Indigenous artist opens recording studio in Vancouver


Inside a large gray cabin lit with blue lights, Talon Nadeau spits out rhymes to a steady rhythm.

The 18-year-old, rapping an original verse he wrote himself, records in a professional studio located in Vancouver.

“I’m new to this and learning as I go,” he said. “This place is great because it’s welcoming, everyone is friendly and it really is a place like no other.”

Talon Nadeau, 18, records an original song at the BYRC Recording Studio in Vancouver.

The BYRC Recording Studio is a place dedicated to musical creativity and youth empowerment. Anyone between the ages of 13 and 24 can access the studio and all its equipment free of charge.

“As a youngster it’s really hard to get into professional studios because they’re expensive, but this one is great and you meet young people from all walks of life.”

The studio, located in the Broadway Youth Resource Center, is run by 23-year-old artist and sound engineer, Sekawnee.

“It’s an inclusive space for young people to record music, hone their craft, and learn more about the music industry,” he said.

Sekawnee, 23, helped found recording studio BYRC which is dedicated to celebrating young artists. (Melanie Nagy)

Sekawnee is from the Squamish and Tla’amin nations. He says his passion for music is rooted in his culture’s deep connection to song and dance.

“I feel like music has always been in my blood and in my mind. Ever since I can remember, I felt like it was just a part of me.”

With her strong background in traditional singing, Sekawnee started creating her own modern music at age 14. He says when he was not in school. he would be on his computer, making beats, mixing tracks and mastering songs.

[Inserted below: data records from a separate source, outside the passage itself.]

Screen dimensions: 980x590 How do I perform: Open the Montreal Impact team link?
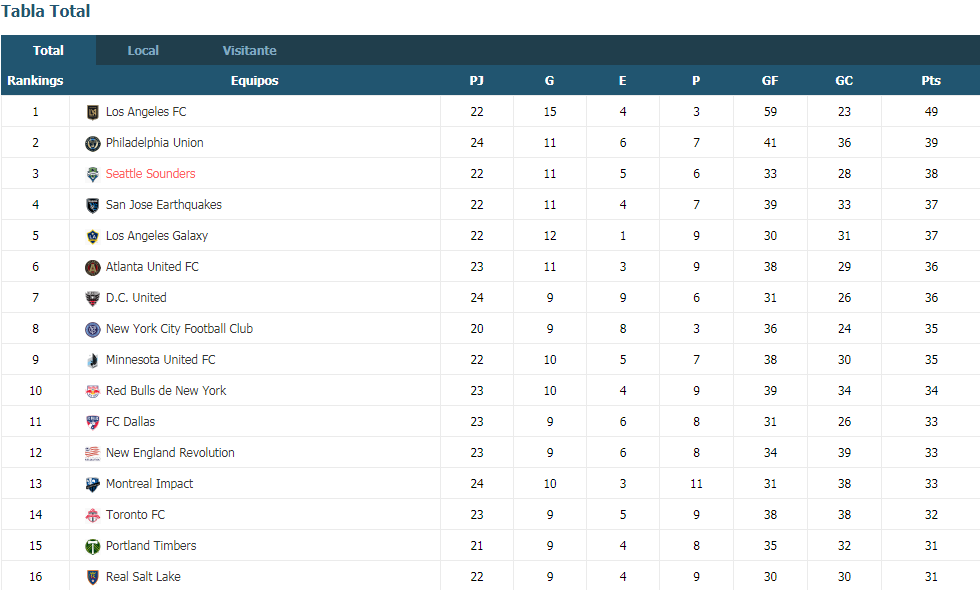coord(149,484)
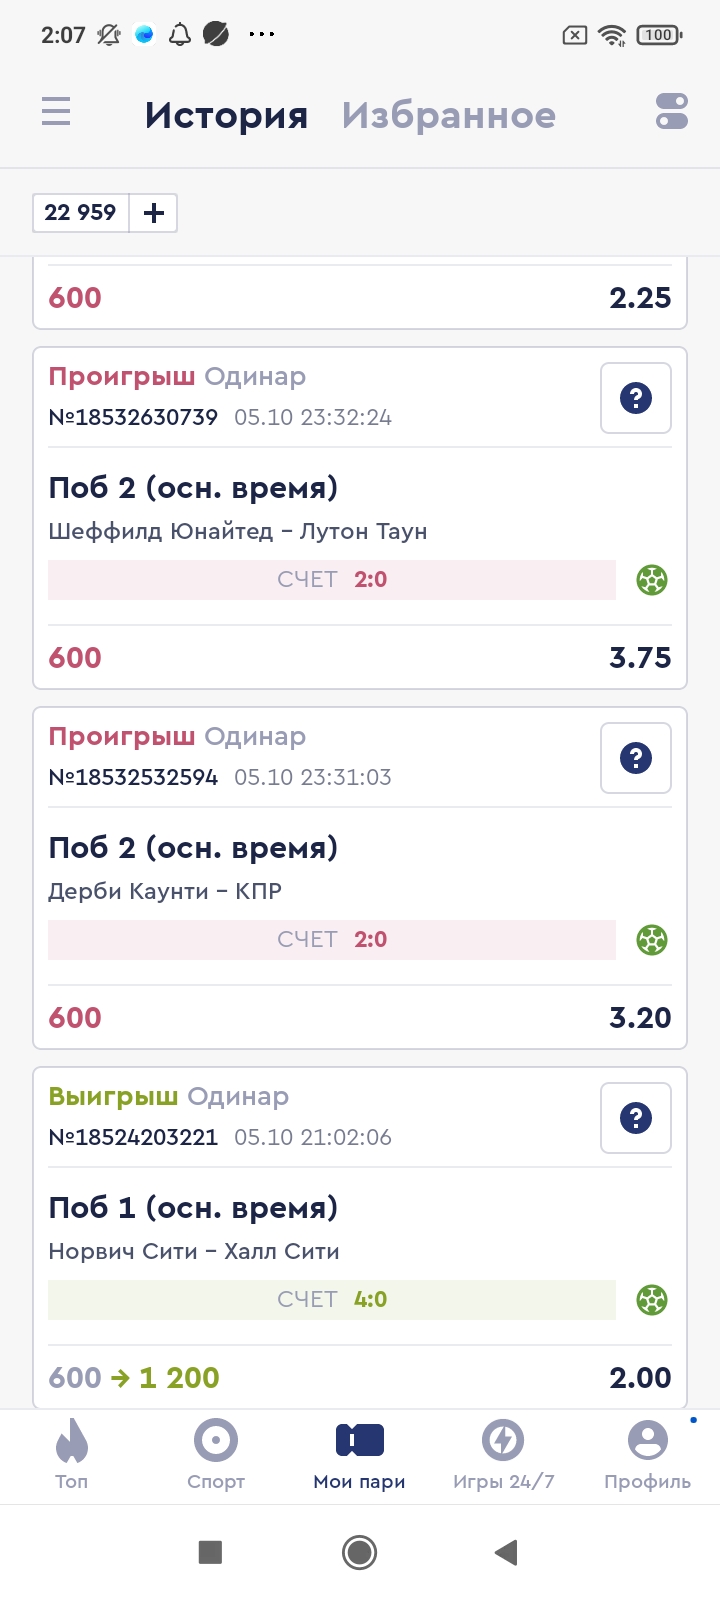
Task: Click football icon for Дерби Каунти match
Action: (x=652, y=940)
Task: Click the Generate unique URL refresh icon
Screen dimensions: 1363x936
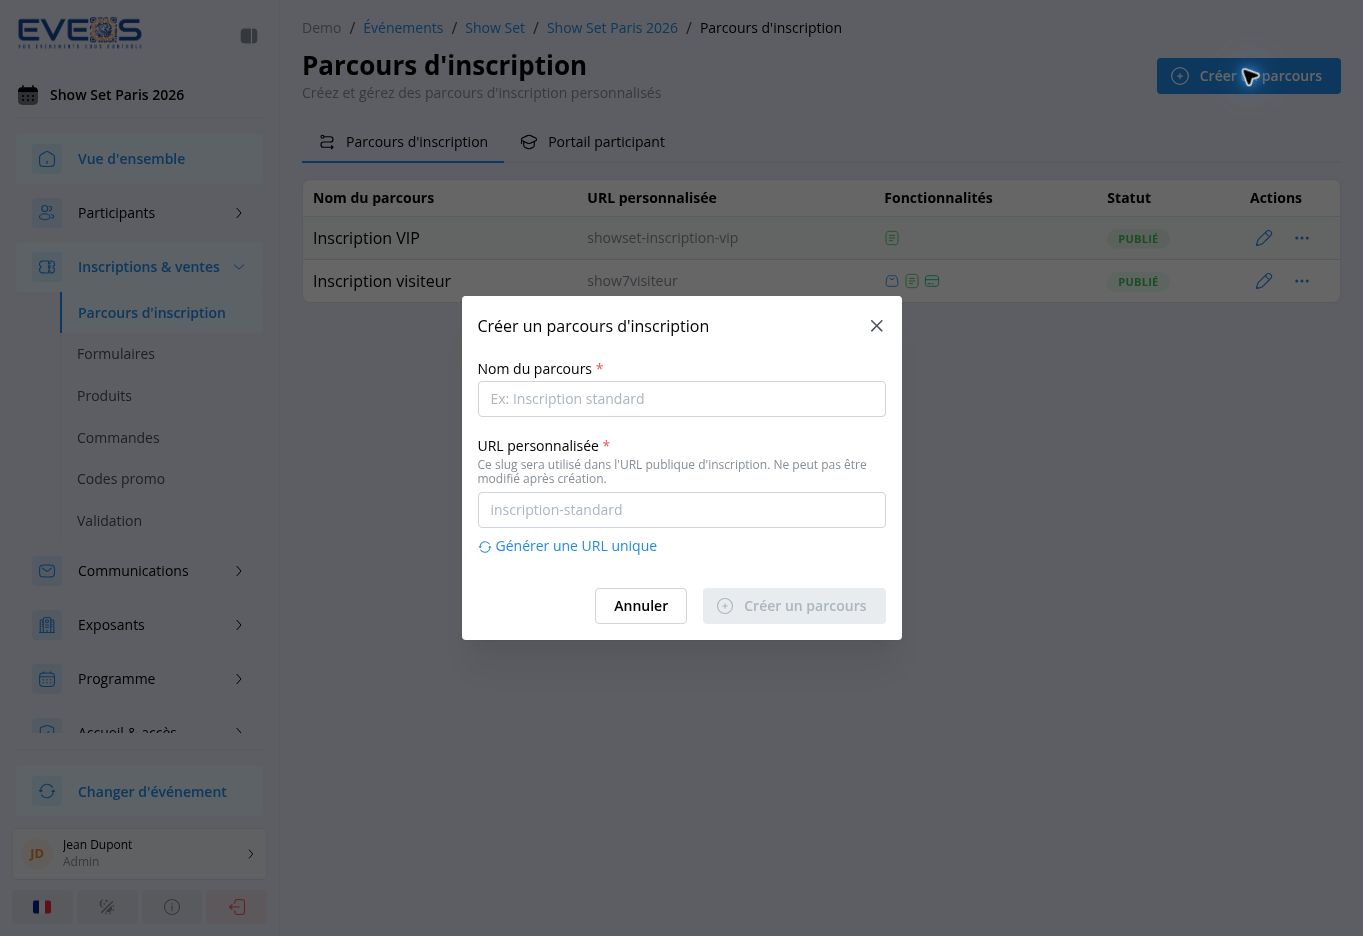Action: (x=484, y=547)
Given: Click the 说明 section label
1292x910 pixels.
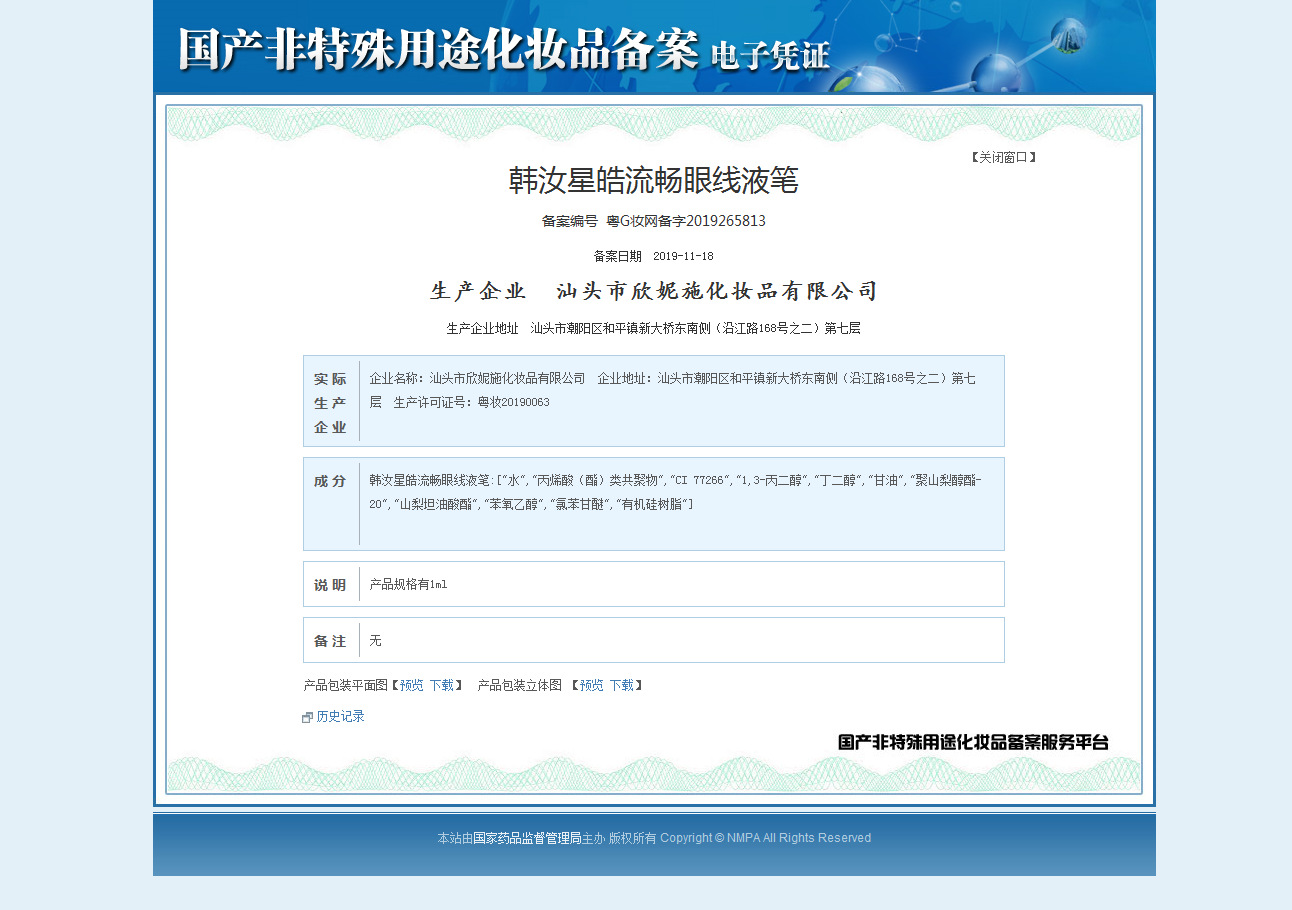Looking at the screenshot, I should (331, 585).
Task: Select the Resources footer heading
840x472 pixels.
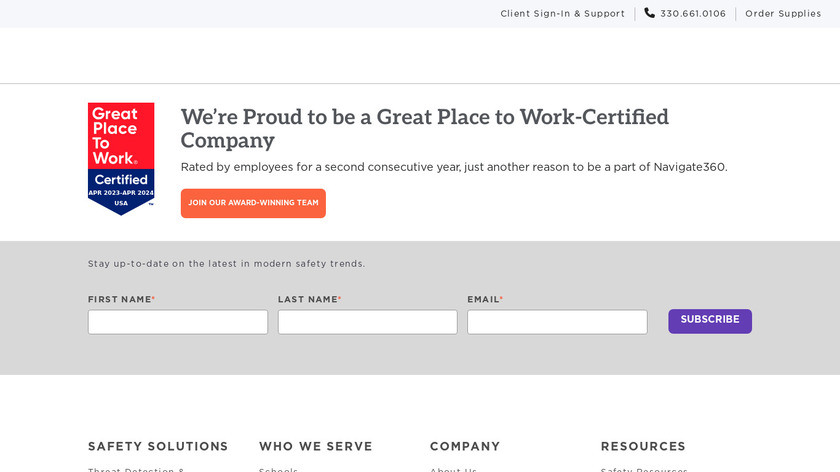Action: [x=643, y=446]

“All I wanted was to make music and record professionally,” he said. “It’s expensive for any artist, especially young people, to go out there and record an album or a single.”

By helping found BYRC, Sekawnee wanted to make music production more accessible to other young people. Not only is the nonprofit studio stocked with professional equipment that can be used to create flawless recordings, but it will mentor anyone interested in music production, recording, and business.

“I share the knowledge that I gained from attending the Nimbus School of Recording and Media. So whatever I’ve learned over the years, I will share with people who want to record.”

Nicolas Leonidas has been frequenting the studio since it opened last September. The 20-year-old from Brazil is a singer and musician.

Nicholas Leonidas, 20, recorded 30 songs at BYRC Recording Studio. (Melanie Nagy)

“When I moved to Canada last year, I found it very difficult to find a studio that I could afford,” he said. “When I met Sekawnee, he invited me to come to BYRC to record music and it was such a great experience.”

The studio is also meant to be an inclusive and safe space for young artists looking to develop their musical abilities. Leonidas says he always felt supported when trying out a new song or musical style.

“Here you’re free to come in and sing whatever you want while getting production help from Sekawnee,” he said. “So here, you grow as artists and gain more knowledge and insight to make more music.”

While Léonidas has already recorded dozens of songs, Nadeau says he’s only just begun his musical journey.

“I’m Plains Cree and like Sekawnee, I have a connection to music through my culture, but since coming here I’ve really expanded my musical knowledge.”

Sekawnee says at least 20 young artists, with styles ranging from heavy rock to electronic dance music, currently use the studio.

“I want to spark a passion for music, while giving back to my community. I want to pass on all my knowledge about music production to support and give back to the next generation of artists.”